Task to carry out - The answer must be a single number: the count of lines below that contain the string "email".

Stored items
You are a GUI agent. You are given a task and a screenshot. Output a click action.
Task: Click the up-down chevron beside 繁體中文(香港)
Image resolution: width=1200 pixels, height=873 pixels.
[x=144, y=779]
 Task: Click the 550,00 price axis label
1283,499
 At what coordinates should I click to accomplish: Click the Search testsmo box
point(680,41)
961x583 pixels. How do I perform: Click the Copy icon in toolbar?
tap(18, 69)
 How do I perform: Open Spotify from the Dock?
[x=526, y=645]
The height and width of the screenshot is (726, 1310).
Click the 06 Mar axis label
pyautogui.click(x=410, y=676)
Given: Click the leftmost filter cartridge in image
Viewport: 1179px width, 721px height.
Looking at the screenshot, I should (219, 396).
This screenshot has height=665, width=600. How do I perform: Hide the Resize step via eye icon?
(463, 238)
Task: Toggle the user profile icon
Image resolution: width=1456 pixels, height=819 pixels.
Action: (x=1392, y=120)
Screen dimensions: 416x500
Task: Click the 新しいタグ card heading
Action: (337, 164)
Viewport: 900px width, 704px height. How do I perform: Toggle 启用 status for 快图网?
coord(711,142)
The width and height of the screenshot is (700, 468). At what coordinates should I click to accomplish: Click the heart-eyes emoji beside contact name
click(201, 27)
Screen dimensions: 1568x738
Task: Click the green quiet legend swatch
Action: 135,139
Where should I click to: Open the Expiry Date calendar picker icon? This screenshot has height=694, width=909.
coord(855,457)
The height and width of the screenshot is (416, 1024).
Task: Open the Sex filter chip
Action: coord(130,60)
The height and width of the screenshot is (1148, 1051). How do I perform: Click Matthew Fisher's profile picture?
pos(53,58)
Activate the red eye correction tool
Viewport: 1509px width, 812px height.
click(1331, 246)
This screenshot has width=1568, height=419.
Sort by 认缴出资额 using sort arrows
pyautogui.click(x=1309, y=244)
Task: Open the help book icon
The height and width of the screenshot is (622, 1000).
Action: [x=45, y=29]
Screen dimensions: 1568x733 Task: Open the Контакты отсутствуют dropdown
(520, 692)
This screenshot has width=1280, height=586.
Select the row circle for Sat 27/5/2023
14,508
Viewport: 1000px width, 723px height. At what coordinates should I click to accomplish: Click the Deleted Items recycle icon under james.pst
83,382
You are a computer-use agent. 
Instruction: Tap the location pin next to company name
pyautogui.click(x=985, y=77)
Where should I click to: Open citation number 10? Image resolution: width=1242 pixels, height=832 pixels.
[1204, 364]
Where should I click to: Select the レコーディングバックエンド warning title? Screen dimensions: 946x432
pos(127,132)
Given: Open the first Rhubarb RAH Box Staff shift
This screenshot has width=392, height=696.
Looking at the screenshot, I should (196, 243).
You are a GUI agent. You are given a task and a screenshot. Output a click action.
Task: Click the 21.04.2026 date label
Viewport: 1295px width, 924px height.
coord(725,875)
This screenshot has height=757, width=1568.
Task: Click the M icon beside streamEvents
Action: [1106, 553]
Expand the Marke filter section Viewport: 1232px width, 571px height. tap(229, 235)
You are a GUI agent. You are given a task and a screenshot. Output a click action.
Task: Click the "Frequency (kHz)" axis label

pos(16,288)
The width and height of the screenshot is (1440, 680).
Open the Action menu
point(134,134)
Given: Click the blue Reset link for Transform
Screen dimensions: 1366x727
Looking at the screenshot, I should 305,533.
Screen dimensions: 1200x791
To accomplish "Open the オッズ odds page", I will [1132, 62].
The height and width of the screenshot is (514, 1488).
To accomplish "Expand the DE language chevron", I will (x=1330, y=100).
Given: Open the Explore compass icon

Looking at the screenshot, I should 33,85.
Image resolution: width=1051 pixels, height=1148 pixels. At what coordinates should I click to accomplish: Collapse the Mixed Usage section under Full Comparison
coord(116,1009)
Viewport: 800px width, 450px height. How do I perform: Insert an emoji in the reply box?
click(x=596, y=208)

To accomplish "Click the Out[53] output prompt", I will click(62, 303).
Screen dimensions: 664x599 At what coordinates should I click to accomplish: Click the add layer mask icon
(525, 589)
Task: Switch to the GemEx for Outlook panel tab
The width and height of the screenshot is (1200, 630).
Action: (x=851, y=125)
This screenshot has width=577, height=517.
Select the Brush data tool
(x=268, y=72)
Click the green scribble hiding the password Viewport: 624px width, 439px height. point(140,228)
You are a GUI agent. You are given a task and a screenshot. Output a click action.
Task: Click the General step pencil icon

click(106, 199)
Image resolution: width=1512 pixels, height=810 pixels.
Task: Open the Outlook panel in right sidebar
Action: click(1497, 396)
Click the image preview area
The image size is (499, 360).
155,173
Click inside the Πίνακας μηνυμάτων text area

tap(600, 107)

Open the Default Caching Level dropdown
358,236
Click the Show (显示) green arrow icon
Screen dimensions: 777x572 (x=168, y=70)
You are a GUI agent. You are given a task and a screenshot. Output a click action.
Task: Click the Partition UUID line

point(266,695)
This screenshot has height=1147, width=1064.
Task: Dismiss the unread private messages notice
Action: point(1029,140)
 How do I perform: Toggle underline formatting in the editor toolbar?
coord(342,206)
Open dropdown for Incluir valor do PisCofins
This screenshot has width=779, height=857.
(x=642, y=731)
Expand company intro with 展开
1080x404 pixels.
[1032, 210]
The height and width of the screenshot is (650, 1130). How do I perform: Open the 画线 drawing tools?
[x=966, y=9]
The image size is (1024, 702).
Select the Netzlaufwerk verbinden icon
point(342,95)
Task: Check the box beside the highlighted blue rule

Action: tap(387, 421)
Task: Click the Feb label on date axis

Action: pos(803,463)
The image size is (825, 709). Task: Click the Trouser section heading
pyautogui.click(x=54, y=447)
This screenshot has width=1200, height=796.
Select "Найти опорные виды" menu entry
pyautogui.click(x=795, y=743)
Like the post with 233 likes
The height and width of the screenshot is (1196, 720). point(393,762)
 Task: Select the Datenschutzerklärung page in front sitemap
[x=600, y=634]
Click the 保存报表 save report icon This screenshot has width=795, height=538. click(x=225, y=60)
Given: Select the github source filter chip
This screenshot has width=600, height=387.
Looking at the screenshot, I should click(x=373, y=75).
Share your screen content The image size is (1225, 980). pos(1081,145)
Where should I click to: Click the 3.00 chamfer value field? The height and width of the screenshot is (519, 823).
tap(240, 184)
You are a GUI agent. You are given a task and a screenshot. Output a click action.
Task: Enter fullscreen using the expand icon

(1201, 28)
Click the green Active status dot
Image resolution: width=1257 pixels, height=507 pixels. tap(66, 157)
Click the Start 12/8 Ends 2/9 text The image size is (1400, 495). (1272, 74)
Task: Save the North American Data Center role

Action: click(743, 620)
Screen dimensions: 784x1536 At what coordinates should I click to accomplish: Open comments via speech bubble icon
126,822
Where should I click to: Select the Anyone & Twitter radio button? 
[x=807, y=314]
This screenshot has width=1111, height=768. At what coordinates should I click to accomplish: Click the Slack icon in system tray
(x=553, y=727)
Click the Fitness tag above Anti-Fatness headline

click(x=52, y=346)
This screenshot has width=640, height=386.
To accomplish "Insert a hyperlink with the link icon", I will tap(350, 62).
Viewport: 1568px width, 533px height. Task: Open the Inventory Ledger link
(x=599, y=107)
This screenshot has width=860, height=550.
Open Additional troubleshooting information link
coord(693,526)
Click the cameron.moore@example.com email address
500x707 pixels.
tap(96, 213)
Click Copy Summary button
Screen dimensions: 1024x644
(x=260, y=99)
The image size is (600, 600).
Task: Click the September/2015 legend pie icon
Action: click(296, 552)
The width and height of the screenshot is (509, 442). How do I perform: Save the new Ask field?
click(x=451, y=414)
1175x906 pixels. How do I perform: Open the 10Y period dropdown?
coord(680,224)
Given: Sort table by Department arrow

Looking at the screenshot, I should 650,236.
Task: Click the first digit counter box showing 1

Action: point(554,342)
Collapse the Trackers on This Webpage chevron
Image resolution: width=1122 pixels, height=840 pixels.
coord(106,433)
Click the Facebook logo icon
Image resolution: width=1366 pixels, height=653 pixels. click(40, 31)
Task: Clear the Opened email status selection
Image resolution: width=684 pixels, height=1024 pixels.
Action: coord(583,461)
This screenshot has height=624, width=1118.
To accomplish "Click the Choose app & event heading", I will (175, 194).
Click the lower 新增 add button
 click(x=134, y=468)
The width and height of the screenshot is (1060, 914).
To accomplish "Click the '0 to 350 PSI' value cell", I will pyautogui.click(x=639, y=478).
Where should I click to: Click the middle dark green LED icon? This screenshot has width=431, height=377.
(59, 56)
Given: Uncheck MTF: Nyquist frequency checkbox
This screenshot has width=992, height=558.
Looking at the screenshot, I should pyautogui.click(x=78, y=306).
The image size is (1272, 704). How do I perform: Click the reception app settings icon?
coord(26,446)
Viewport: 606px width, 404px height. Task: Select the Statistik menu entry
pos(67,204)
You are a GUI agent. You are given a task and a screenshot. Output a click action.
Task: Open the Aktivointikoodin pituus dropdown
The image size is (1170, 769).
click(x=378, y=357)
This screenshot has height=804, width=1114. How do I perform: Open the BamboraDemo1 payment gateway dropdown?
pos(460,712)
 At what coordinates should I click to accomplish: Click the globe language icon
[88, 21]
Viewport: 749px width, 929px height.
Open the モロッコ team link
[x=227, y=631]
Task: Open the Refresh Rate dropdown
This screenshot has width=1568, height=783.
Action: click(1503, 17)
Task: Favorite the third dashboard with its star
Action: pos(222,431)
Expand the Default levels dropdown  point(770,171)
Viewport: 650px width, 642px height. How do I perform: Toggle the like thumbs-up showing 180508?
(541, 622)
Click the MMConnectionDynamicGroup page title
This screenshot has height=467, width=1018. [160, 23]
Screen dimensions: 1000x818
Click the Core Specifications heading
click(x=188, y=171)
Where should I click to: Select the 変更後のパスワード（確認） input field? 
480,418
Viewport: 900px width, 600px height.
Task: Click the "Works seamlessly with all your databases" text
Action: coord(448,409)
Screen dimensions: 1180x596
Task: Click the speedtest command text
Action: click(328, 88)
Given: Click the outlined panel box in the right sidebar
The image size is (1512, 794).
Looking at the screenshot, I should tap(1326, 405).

Output for this exercise - 2